One more compound for this blend: icarrin, a Chinese flavonoid extracted from the plants in the Epimedium genus. Icariin produces aphrodisiac effects and restores erectile function in a variety of ways. Similar to Viagra and the other pharmaceuticals for ED, icarrin blocks the action of the enzyme that causes erections to subside (Ning, Zin, & Lin, 2006; Jiang, Hu, & Wang, 2006; in, Kim, & Lin, 2003, Dell’ Agli, Galli, & Dal Cero, 2008). However, it also enhances the production of nitric oxide in both human endothelial cells and animal models (even diabetic rats) (Xu & Huang, 2007; Tian, Xin, & Liu, 2004; Li, Xin, & Xin, 2005; Zhang, Li, & Liu, 2013). Icarrin behaves similar to testosterone and so adding this compound to the above mentioned nutriceuticals optimizes sexual outcomes for men otherwise suffering from ED.
Primary care providers fear they may offend clients or fear conversations about sex may jeopardize their professional relationship. Others have personal cultural or religious beliefs that prohibit these discussions and still others make the assumption that their clients are not sexually active so they avoid the topic entirely (Gott, Galena, Hinchliff & Elford, 2004; Gott, Hinchliff, & Galena, 2004; & Wei & Mayouf, 2009). The literature has clearly indicated that physicians are poorly prepared to discuss human sexuality with their clients (Dogan, Demir, Eker, & Karim, 2008; Gott, Hinchliff, & Galena, 2004; Bouman & Arcelus, 2001), but it has also demonstrated they are interested in learning more (Hughes & Wittmann, 2015). Sadly research has found they aren’t even capable of discussing condom use, sexual coercion or intimate partner violence (Garcia & Fisher, 2008).
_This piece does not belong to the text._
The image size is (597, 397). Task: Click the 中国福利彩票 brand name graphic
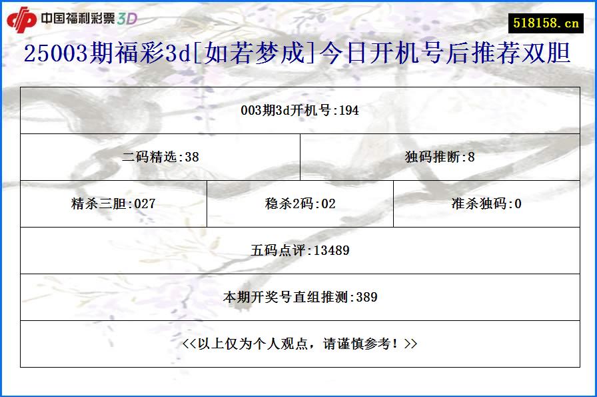(x=80, y=17)

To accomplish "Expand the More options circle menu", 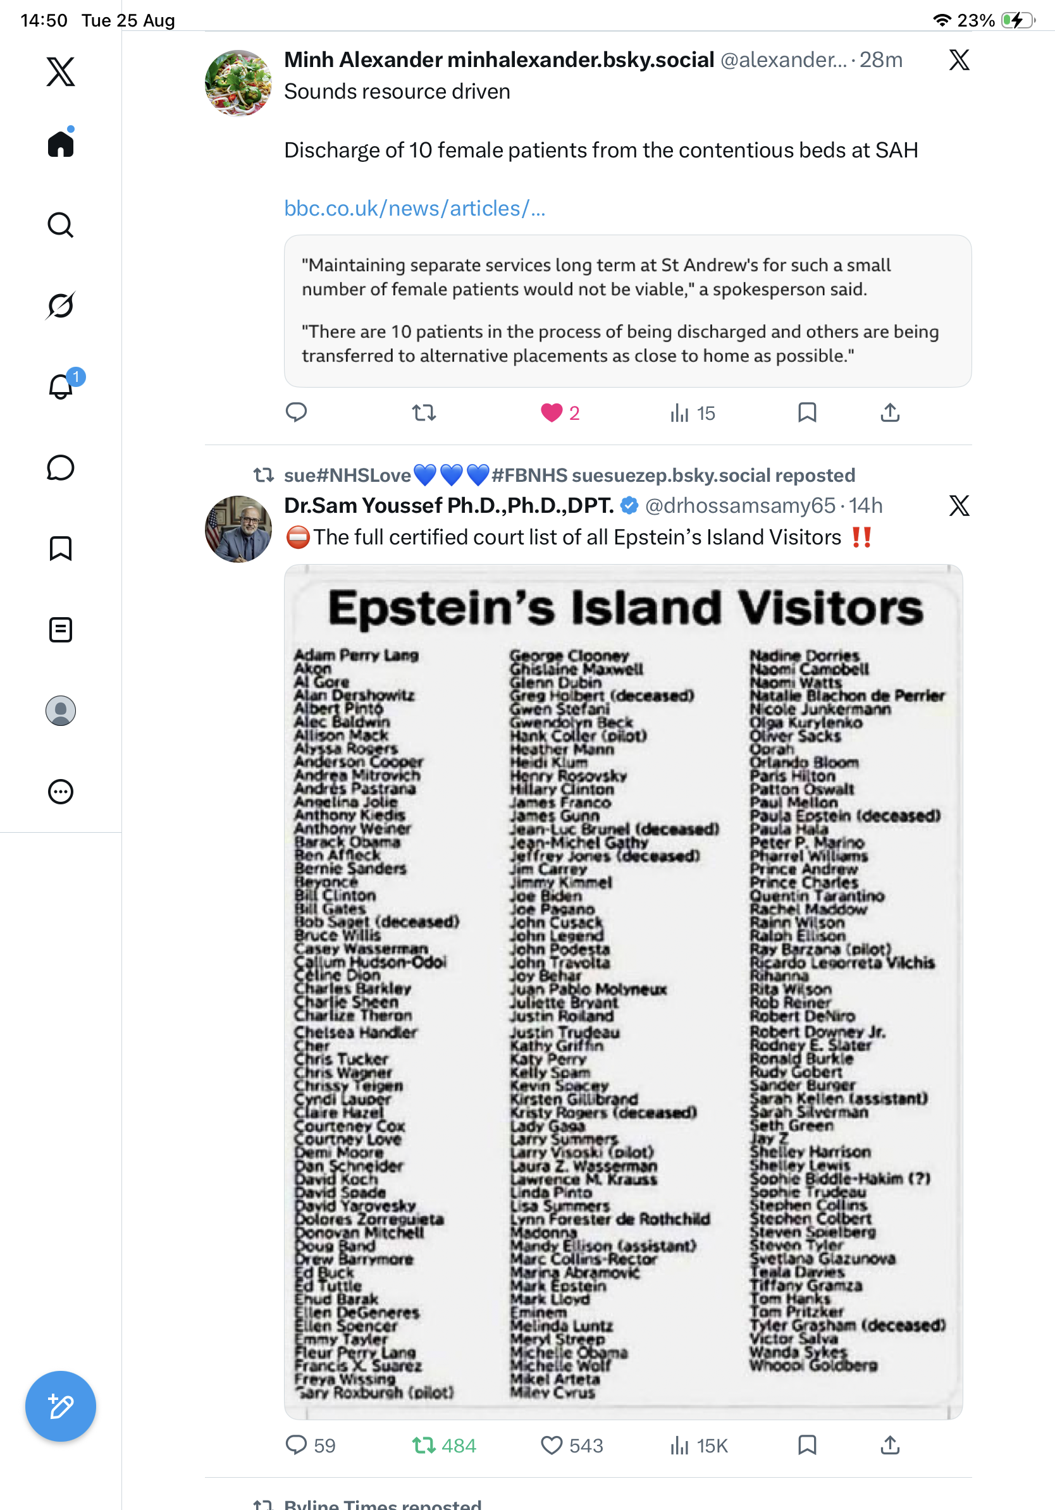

If the discussion does occur, physicians are most likely to simply prescribe a medication that is only effective for half and offers a plethora of side effects, and does nothing to address the underlying cause - chronic endothelial dysfunction. Healthy endothelial cells release nitric oxide synthase, but if the artery walls are calcified from the build up of plaque they can no longer produce sufficient levels required to achieve an erection. The clinician’s goal should be to address the complaint and correct or treat the root cause in effort to optimize health. Research has demonstrated L-arginine and pine bark extract as addressing both male sexual dysfunction and overall vascular health. Icarrin, a Chinese herbal medicine, offers further support by blocking phosphodiesterase-5 (Ning, Zin, & Lin, 2006).
Humans were created for relationships, including sexual intimacy. Not being able to achieve this is pathologic and cause for concern. Offering a band-aid only masks the underlying condition. The clinician has opportunity to affect both the primary concern while also addressing the root cause. This is not typical of the conventional medicine model, but foundation for those in functional medicine.